[Dataset entries]
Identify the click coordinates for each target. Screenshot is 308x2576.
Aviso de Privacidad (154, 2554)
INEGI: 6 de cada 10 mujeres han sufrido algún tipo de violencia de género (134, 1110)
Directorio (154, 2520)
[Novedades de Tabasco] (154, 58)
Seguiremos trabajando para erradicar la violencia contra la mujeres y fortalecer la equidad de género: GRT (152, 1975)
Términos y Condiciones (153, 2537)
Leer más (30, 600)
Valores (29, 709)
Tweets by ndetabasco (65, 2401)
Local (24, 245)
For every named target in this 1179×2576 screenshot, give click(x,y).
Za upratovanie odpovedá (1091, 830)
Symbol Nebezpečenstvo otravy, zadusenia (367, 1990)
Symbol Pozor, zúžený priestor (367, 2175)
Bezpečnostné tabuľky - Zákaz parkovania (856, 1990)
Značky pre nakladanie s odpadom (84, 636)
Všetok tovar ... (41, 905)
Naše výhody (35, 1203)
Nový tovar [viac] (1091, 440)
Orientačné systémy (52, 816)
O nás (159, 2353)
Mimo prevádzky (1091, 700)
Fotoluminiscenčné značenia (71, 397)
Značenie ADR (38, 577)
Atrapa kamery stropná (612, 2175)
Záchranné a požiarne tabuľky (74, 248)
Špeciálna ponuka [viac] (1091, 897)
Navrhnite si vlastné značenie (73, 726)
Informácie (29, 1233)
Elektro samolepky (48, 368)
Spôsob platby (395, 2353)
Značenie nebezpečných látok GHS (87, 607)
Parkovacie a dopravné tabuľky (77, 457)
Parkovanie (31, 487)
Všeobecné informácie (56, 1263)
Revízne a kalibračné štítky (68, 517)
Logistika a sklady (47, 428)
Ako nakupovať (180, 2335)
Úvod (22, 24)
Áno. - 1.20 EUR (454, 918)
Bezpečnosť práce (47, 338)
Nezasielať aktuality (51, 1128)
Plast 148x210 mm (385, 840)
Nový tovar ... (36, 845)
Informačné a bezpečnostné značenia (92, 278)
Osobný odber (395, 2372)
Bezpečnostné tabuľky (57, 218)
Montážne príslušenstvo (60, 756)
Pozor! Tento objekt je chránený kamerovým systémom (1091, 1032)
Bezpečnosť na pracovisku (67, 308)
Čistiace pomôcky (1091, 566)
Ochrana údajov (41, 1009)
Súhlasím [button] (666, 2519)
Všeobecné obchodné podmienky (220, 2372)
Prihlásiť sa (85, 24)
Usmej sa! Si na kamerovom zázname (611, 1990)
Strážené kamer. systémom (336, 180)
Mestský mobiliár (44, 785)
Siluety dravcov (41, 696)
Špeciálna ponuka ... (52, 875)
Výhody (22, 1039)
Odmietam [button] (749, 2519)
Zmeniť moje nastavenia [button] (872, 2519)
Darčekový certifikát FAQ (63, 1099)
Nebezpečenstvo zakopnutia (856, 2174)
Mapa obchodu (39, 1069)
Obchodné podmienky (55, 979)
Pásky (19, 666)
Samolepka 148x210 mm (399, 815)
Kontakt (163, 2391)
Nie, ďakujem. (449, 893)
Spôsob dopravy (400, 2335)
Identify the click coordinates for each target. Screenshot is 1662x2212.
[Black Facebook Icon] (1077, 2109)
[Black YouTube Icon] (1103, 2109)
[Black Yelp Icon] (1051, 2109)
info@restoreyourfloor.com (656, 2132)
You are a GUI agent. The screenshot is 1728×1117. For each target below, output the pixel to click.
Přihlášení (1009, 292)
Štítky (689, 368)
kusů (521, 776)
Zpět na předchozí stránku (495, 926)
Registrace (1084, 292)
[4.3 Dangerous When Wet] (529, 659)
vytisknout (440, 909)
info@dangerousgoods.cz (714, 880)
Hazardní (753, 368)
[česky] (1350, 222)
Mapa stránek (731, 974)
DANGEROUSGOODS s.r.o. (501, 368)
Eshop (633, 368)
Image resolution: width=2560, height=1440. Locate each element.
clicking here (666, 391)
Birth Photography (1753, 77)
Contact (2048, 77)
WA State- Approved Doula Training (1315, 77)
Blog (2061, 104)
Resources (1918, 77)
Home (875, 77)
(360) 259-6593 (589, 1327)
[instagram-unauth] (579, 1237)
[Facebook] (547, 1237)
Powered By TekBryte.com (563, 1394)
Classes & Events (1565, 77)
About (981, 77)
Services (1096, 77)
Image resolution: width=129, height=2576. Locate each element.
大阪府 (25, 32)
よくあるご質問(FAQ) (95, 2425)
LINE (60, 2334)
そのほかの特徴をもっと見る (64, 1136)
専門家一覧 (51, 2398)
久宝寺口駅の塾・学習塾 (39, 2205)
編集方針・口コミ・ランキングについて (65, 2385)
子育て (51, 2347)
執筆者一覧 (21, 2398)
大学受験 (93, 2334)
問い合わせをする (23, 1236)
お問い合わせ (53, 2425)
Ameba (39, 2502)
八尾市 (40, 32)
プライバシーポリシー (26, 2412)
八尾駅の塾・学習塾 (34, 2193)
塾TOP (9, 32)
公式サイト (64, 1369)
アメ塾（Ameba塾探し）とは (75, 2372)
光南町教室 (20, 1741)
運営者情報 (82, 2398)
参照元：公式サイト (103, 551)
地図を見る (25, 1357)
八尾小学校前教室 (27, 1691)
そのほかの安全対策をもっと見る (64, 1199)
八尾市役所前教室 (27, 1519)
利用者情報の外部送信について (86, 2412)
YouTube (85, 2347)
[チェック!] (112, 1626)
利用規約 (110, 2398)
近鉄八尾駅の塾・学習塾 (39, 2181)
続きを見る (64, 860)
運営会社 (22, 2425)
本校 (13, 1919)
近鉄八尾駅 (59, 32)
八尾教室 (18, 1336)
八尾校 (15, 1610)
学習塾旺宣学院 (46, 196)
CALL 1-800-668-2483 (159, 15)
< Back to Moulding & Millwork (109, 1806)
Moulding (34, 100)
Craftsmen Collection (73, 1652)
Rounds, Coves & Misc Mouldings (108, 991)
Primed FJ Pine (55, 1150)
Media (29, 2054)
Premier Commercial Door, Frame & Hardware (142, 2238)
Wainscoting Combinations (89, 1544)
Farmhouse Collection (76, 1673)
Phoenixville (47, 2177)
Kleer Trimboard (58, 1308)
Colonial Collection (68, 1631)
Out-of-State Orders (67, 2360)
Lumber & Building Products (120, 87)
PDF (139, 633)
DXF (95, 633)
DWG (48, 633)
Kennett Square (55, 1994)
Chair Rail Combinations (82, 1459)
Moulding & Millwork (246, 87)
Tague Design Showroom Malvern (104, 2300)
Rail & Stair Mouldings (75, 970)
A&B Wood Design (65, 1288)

> **What you should do**
Return the entries above in full and exactly as written.

> **Written response**
Identify the click coordinates for each target. Screenshot is 308x2576.
Aviso de Privacidad (154, 2554)
INEGI: 6 de cada 10 mujeres han sufrido algún tipo de violencia de género (134, 1110)
Directorio (154, 2520)
[Novedades de Tabasco] (154, 58)
Seguiremos trabajando para erradicar la violencia contra la mujeres y fortalecer la equidad de género: GRT (152, 1975)
Términos y Condiciones (153, 2537)
Leer más (30, 600)
Valores (29, 709)
Tweets by ndetabasco (65, 2401)
Local (24, 245)
For every named target in this 1179×2576 screenshot, give click(x,y).
Za upratovanie odpovedá (1091, 830)
Symbol Nebezpečenstvo otravy, zadusenia (367, 1990)
Symbol Pozor, zúžený priestor (367, 2175)
Bezpečnostné tabuľky - Zákaz parkovania (856, 1990)
Značky pre nakladanie s odpadom (84, 636)
Všetok tovar ... (41, 905)
Naše výhody (35, 1203)
Nový tovar [viac] (1091, 440)
Orientačné systémy (52, 816)
O nás (159, 2353)
Mimo prevádzky (1091, 700)
Fotoluminiscenčné značenia (71, 397)
Značenie ADR (38, 577)
Atrapa kamery stropná (612, 2175)
Záchranné a požiarne tabuľky (74, 248)
Špeciálna ponuka [viac] (1091, 897)
Navrhnite si vlastné značenie (73, 726)
Informácie (29, 1233)
Elektro samolepky (48, 368)
Spôsob platby (395, 2353)
Značenie nebezpečných látok GHS (87, 607)
Parkovacie a dopravné tabuľky (77, 457)
Parkovanie (31, 487)
Všeobecné informácie (56, 1263)
Revízne a kalibračné štítky (68, 517)
Logistika a sklady (47, 428)
Ako nakupovať (180, 2335)
Úvod (22, 24)
Áno. - 1.20 EUR (454, 918)
Bezpečnosť práce (47, 338)
Nezasielať aktuality (51, 1128)
Plast 148x210 mm (385, 840)
Nový tovar ... (36, 845)
Informačné a bezpečnostné značenia (92, 278)
Osobný odber (395, 2372)
Bezpečnostné tabuľky (57, 218)
Montážne príslušenstvo (60, 756)
Pozor! Tento objekt je chránený kamerovým systémom (1091, 1032)
Bezpečnosť na pracovisku (67, 308)
Čistiace pomôcky (1091, 566)
Ochrana údajov (41, 1009)
Súhlasím [button] (666, 2519)
Všeobecné obchodné podmienky (220, 2372)
Prihlásiť sa (85, 24)
Usmej sa! Si na kamerovom zázname (611, 1990)
Strážené kamer. systémom (336, 180)
Mestský mobiliár (44, 785)
Siluety dravcov (41, 696)
Špeciálna ponuka ... (52, 875)
Výhody (22, 1039)
Odmietam [button] (749, 2519)
Zmeniť moje nastavenia [button] (872, 2519)
Darčekový certifikát FAQ (63, 1099)
Nebezpečenstvo zakopnutia (856, 2174)
Mapa obchodu (39, 1069)
Obchodné podmienky (55, 979)
Pásky (19, 666)
Samolepka 148x210 mm (399, 815)
Kontakt (163, 2391)
Nie, ďakujem. (449, 893)
Spôsob dopravy (400, 2335)
Identify the click coordinates for each target. Screenshot is 1662x2212.
[Black Facebook Icon] (1077, 2109)
[Black YouTube Icon] (1103, 2109)
[Black Yelp Icon] (1051, 2109)
info@restoreyourfloor.com (656, 2132)
You are a GUI agent. The screenshot is 1728×1117. For each target below, output the pixel to click.
Přihlášení (1009, 292)
Štítky (689, 368)
kusů (521, 776)
Zpět na předchozí stránku (495, 926)
Registrace (1084, 292)
[4.3 Dangerous When Wet] (529, 659)
vytisknout (440, 909)
info@dangerousgoods.cz (714, 880)
Hazardní (753, 368)
[česky] (1350, 222)
Mapa stránek (731, 974)
DANGEROUSGOODS s.r.o. (501, 368)
Eshop (633, 368)
Image resolution: width=2560, height=1440. Locate each element.
clicking here (666, 391)
Birth Photography (1753, 77)
Contact (2048, 77)
WA State- Approved Doula Training (1315, 77)
Blog (2061, 104)
Resources (1918, 77)
Home (875, 77)
(360) 259-6593 (589, 1327)
[instagram-unauth] (579, 1237)
[Facebook] (547, 1237)
Powered By TekBryte.com (563, 1394)
Classes & Events (1565, 77)
About (981, 77)
Services (1096, 77)
Image resolution: width=129, height=2576. Locate each element.
大阪府 (25, 32)
よくあるご質問(FAQ) (95, 2425)
LINE (60, 2334)
そのほかの特徴をもっと見る (64, 1136)
専門家一覧 (51, 2398)
久宝寺口駅の塾・学習塾 (39, 2205)
編集方針・口コミ・ランキングについて (65, 2385)
子育て (51, 2347)
執筆者一覧 (21, 2398)
大学受験 (93, 2334)
問い合わせをする (23, 1236)
お問い合わせ (53, 2425)
Ameba (39, 2502)
八尾市 (40, 32)
プライバシーポリシー (26, 2412)
八尾駅の塾・学習塾 (34, 2193)
塾TOP (9, 32)
公式サイト (64, 1369)
アメ塾（Ameba塾探し）とは (75, 2372)
光南町教室 (20, 1741)
運営者情報 (82, 2398)
参照元：公式サイト (103, 551)
地図を見る (25, 1357)
八尾小学校前教室 (27, 1691)
そのほかの安全対策をもっと見る (64, 1199)
八尾市役所前教室 (27, 1519)
利用者情報の外部送信について (86, 2412)
YouTube (85, 2347)
[チェック!] (112, 1626)
利用規約 (110, 2398)
近鉄八尾駅の塾・学習塾 (39, 2181)
続きを見る (64, 860)
運営会社 (22, 2425)
本校 (13, 1919)
近鉄八尾駅 (59, 32)
八尾教室 (18, 1336)
八尾校 (15, 1610)
学習塾旺宣学院 (46, 196)
CALL 1-800-668-2483 (159, 15)
< Back to Moulding & Millwork (109, 1806)
Moulding (34, 100)
Craftsmen Collection (73, 1652)
Rounds, Coves & Misc Mouldings (108, 991)
Primed FJ Pine (55, 1150)
Media (29, 2054)
Premier Commercial Door, Frame & Hardware (142, 2238)
Wainscoting Combinations (89, 1544)
Farmhouse Collection (76, 1673)
Phoenixville (47, 2177)
Kleer Trimboard (58, 1308)
Colonial Collection (68, 1631)
Out-of-State Orders (67, 2360)
Lumber & Building Products (120, 87)
PDF (139, 633)
DXF (95, 633)
DWG (48, 633)
Kennett Square (55, 1994)
Chair Rail Combinations (82, 1459)
Moulding & Millwork (246, 87)
Tague Design Showroom Malvern (104, 2300)
Rail & Stair Mouldings (75, 970)
A&B Wood Design (65, 1288)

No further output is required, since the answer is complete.